Os paradoxos aparecem como forma de contradizer os personagens, quando estão sozinhos dando depoimentos, tentando passar uma visão parcial da sua realidade. Ao sobrepor os diálogos com imagens que os contrariam, há o riso por desnudar um fato, similar ao que ocorre ao se descobrir uma mentira. No paradoxo ocorre um choque de ideias; são apresentados conceitos que antagônicos, mas que estão reunidos apesar de sua incompatibilidade. No episódio piloto, Pam Beesly confidencia em depoimento individual que não quer ser uma recepcionista a vida toda, que gosta de fazer ilustrações e pinturas em aquarela; enquanto fala, a imagem é transposta para uma dela passando cuidadosamente um corretivo num formulário da empresa. Existe aqui um paradoxo entre sua vontade e sua rotina, ela gosta de arte, mas desenvolve tarefas que não requerem criatividade.

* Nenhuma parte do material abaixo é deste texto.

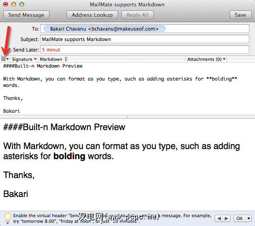The image size is (255, 226).
Task: Grab the split divider handle
Action: 127,117
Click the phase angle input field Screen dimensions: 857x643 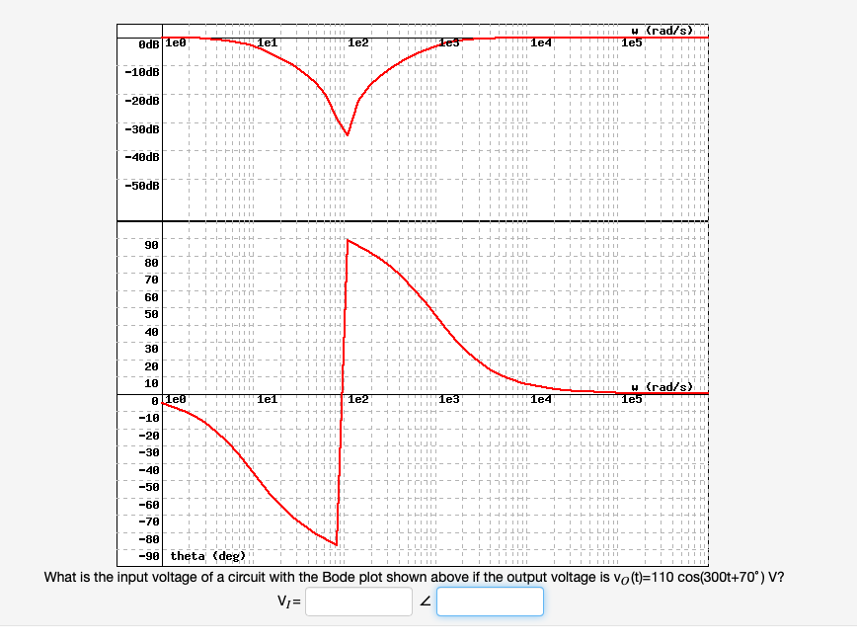[490, 601]
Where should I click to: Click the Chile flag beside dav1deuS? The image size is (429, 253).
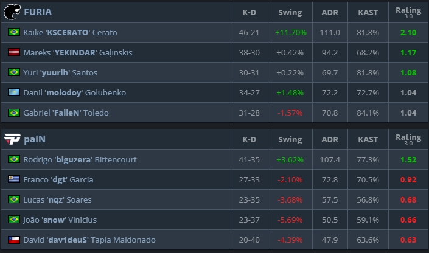(13, 240)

A ironia é outra estratégia que apoia-se na montagem e também na atuação. Os funcionários não podem exprimir suas verdadeiras opiniões sobre Michael, não só por estarem abaixo dele na hierarquia da empresa, portanto passíveis de serem demitdos, como também para não serem mal vistos pelos outros colegas se partirem pra um ataque explícito. O que ocorre na ironia é a expressão de uma ideia com um conceito subentendido. Também no piloto já é possível demarcar esse tipo de humor. Michael sai de sua sala e aborda Jim, gritando "Qual é?"; ele por sua vez, se assusta, responde "Qual é?" e acrescenta em tom de deboche "Sete anos e eu ainda não cansei disso".

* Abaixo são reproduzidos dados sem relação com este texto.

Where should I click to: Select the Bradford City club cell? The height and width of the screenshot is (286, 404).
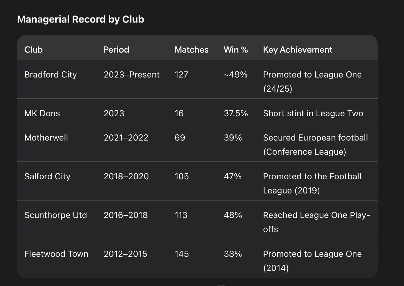tap(50, 75)
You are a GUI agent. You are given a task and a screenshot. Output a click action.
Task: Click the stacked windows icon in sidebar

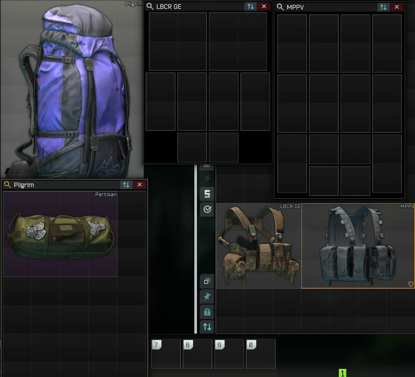[207, 281]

O fato dos personagens saberem da presença das câmeras contribui para conformação do riso. Eles interagem com elas em maior ou menor grau a depender de quem seja: Jan e Angela não gostam de ter suas privacidades invadidas. Roy e Ryan parecem ficar desconcertados e sem saber como agir. Stanley, Phyllis, Toby, Oscar, Creed e Meredith demonstram certa indiferença, numa relação de pouca proximidade. Já Michael, Jim,

Kevin, Darryl, Dwight, Pam e Kelly mantém certa afinidade com a equipe de filmagem. Kelly, por exemplo, chega a fazer brincadeiras constrangedoras; numa reunião com Jan no episódio Boys and Girls da segunda temporada, ela pergunta "Quando Michael disse que chegou à segunda base com você, o que ele quis dizer com isso?", depois se vira para a câmera, esboçando um sorriso sarcástico. Ela sabe do relacionamento dos dois e faz a insinuação propositalmente para constranger Jan.

No caso dos quatro protagonistas, a relação se dá de maneiras diferentes. Michael e Dwight gostam de se exibir, contando vantagens, fazendo piadas, mostrando suas habilidades. Seus momentos de fraqueza e excentricidade são geralmente documentados contra a vontade deles, que tentam fugir das lentes nessas horas. Durante o episódio Performance Review na segunda temporada, acontece um momento em que Dwight procura privacidade. Michael está procedendo as avaliações sobre a performance de seus funcionários. Como forma de liberar o estresse e ganhar confiança para pedir um aumento, Dwight vai sozinho para as escadas e começa a ouvir música alta, dançando, dando chutes no ar, enquanto repete para si "Você vai me dar esse aumento! Eu mereço esse aumento!". Vemos a cena através de uma câmera posicionada no topo das escadas, ele continua com seu ritual e parece não perceber que estava sendo filmado. Já Jim e Pam utilizam a presença da equipe de filmagens a seu favor, para extravasar suas ironias. Em variados momentos eles evidenciam seus sentimentos pelas suas expressões faciais e olhares para câmera. No episódio Conflict Resolution, novos crachás estão sendo confeccionados. Jim ajuda na confecção do de Dwight e faz um trocadilho com seu nome do meio; ao invés de Kurt, digita Fart (pum em inglês). Dwight se irrita e Jim mostra-se desentendido, tentando compreender o que está escrito. Assim que Dwight sai da sala, ele olha para a câmera, sorrindo, confirmando sua intenção de se divertir às custas do colega.